Piecewise Pulse Wave Imaging (pPWI) for Detection and Monitoring of Focal Vascular Disease in Murine Aortas and Carotids In Vivo

Iason Zacharias ApostolakisSacha D NandlallElisa E Konofagou

Piecewise Pulse Wave Imaging (pPWI) for Detection and Monitoring of Focal Vascular Disease in Murine Aortas and Carotids In Vivo

Iason Zacharias Apostolakis et al. IEEE Trans Med Imaging. 2016 Jan.

Abstract

Atherosclerosis and Abdominal Aortic Aneurysms (AAAs) are two common vascular diseases associated with mechanical changes in the arterial wall. Pulse Wave Imaging (PWI), a technique developed by our group to assess and quantify the mechanical properties of the aortic wall in vivo, may provide valuable diagnostic information. This work implements piecewise PWI (pPWI), an enhanced version of PWI designed for focal vascular diseases. Localized, sub-regional PWVs and PWI moduli ( EPWI ) were estimated within 2-4 mm wall segments of murine normal, atherosclerotic and aneurysmal arteries.
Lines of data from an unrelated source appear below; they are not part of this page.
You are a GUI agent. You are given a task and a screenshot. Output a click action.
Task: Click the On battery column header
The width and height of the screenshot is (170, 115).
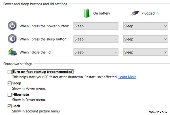[102, 13]
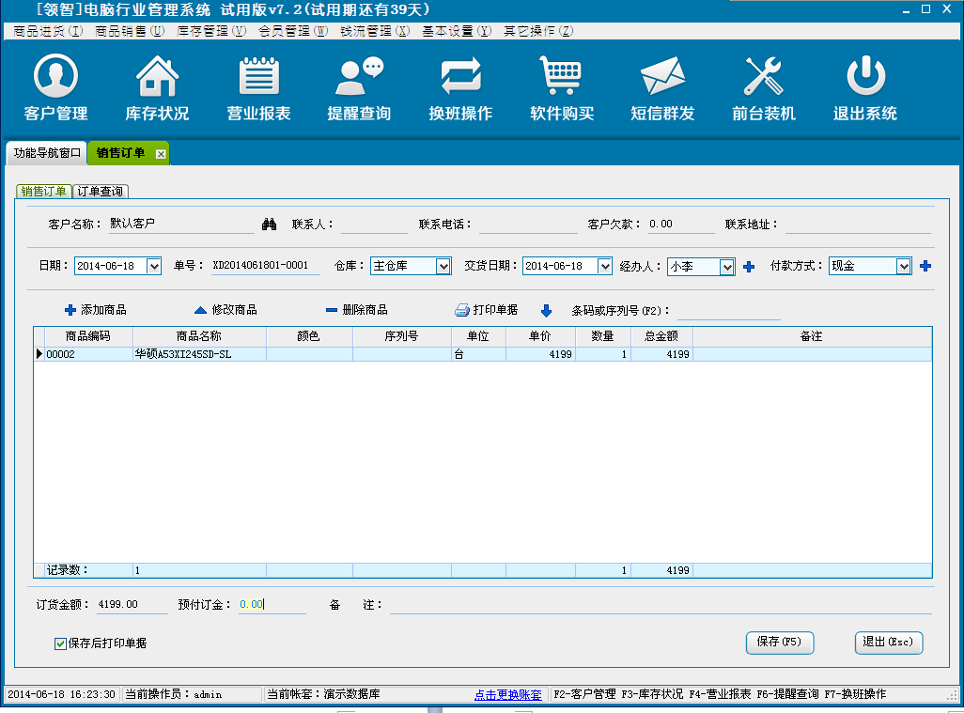The image size is (964, 713).
Task: Click the 保存(F5) button
Action: [x=779, y=642]
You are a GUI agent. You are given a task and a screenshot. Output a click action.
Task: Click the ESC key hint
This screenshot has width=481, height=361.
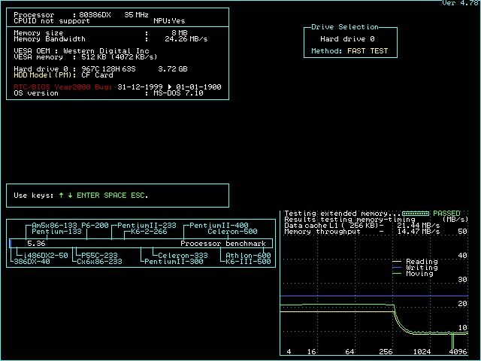[140, 196]
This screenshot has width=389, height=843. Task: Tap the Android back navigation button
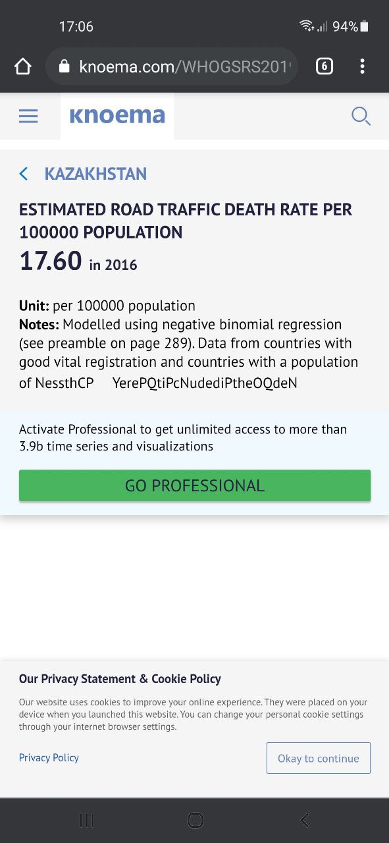(x=304, y=820)
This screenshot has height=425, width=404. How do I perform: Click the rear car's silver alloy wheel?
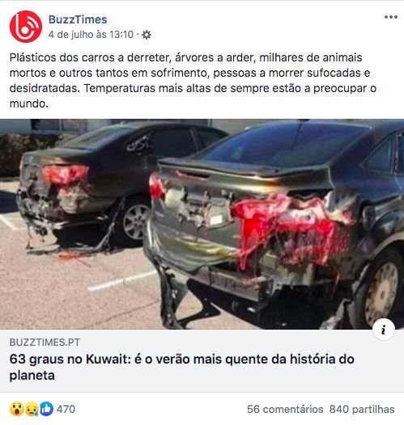(x=136, y=221)
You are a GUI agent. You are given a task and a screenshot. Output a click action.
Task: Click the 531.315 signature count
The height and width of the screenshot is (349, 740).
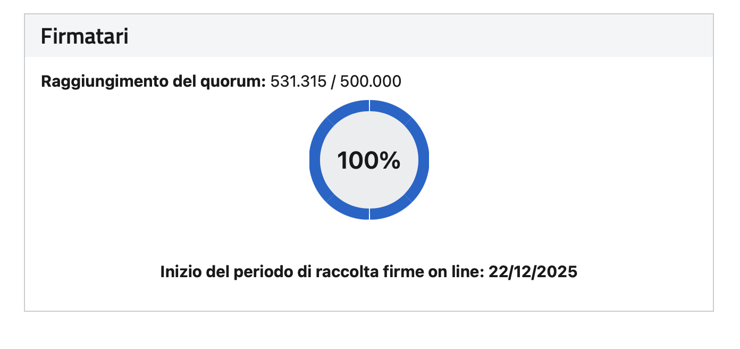point(298,81)
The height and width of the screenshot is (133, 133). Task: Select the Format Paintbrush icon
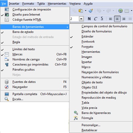coord(91,11)

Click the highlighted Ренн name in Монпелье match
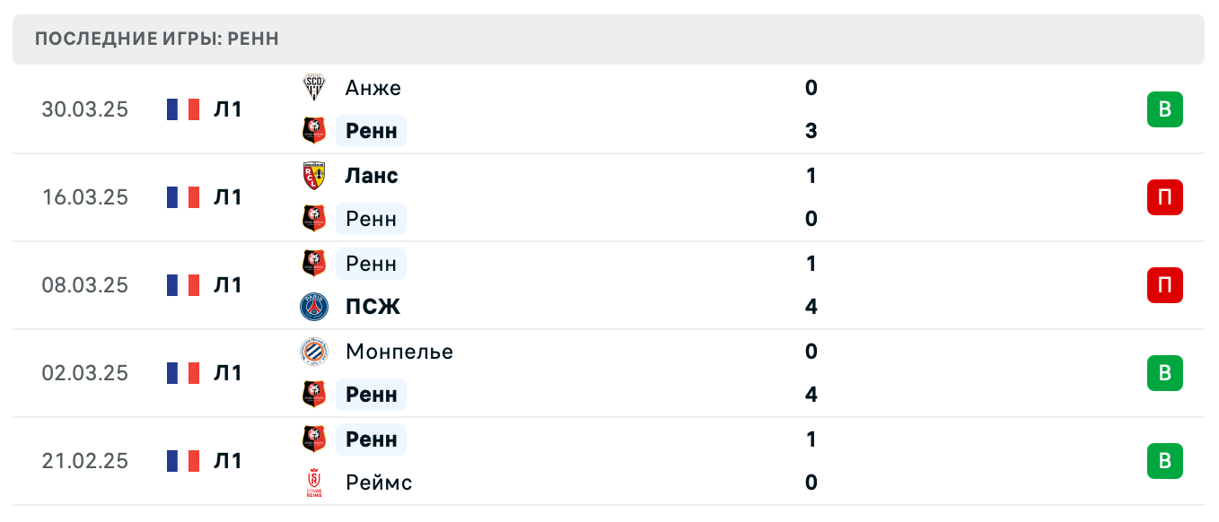point(371,395)
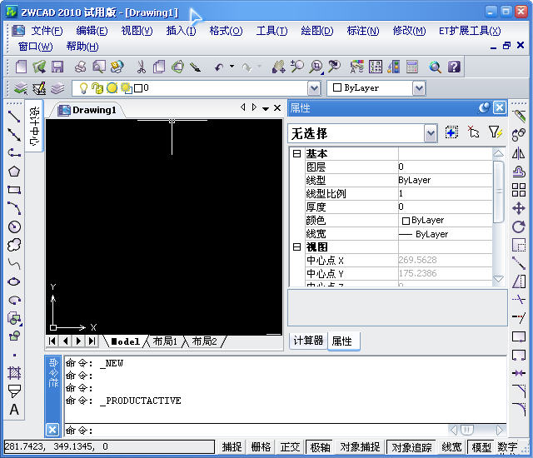
Task: Open the 格式 menu
Action: click(x=226, y=31)
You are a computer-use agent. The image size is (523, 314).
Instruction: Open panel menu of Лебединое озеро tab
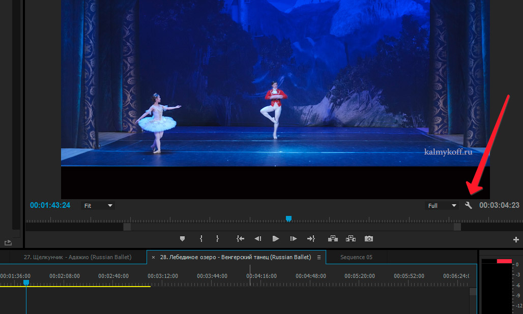(x=319, y=258)
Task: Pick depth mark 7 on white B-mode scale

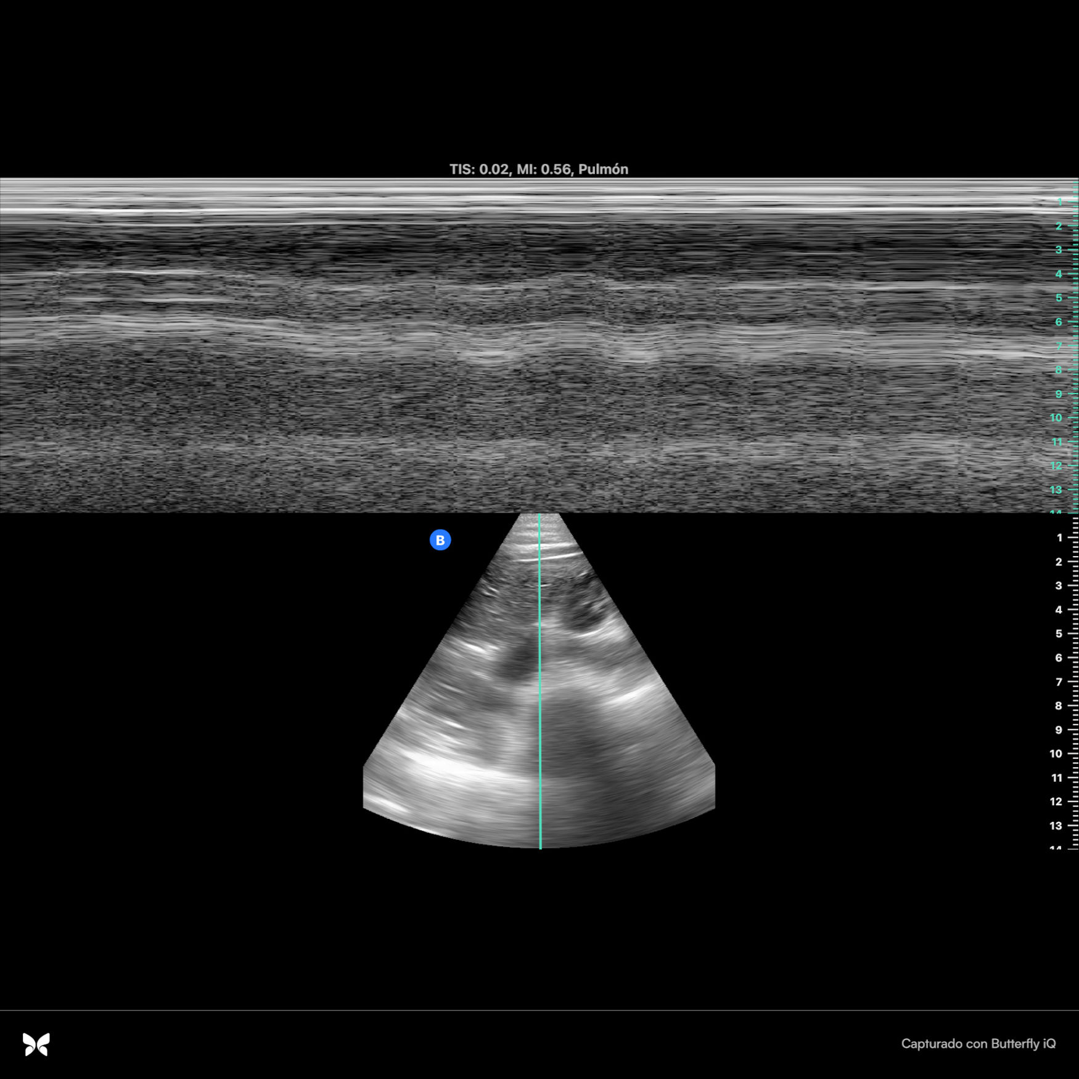Action: tap(1059, 682)
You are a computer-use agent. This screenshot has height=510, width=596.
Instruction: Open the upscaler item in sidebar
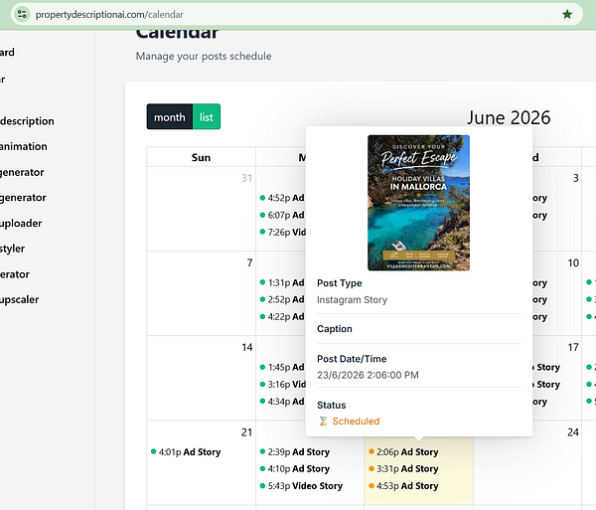click(20, 299)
Overall, stiffness was found to increase in the atherosclerotic cases. The mean sub-regional PWV was found to be 2.57±0.18 m/s for the normal aortas (n = 7) with a corresponding mean EPWI of 43.82±5.86 kPa. A significant increase ( (p ≤ 0.001)) in the group means of the sub-regional PWVs was found between the normal aortas and the aortas of mice on high-fat diet for 20 ( 3.30±0.36 m/s) and 30 weeks ( 3.56±0.29 m/s). The mean of the sub-regional PWVs ( 1.57±0.78 m/s) and EPWI values ( 19.23±15.47 kPa) decreased significantly in the aneurysmal aortas (p ≤ 0.05) . Furthermore, the mean coefficient of determination (r(2)) of the normal aortas was significantly higher (p ≤ 0.05) than those of the aneurysmal and atherosclerotic cases. These findings demonstrated that pPWI may be able to provide useful biomarkers for monitoring focal vascular diseases.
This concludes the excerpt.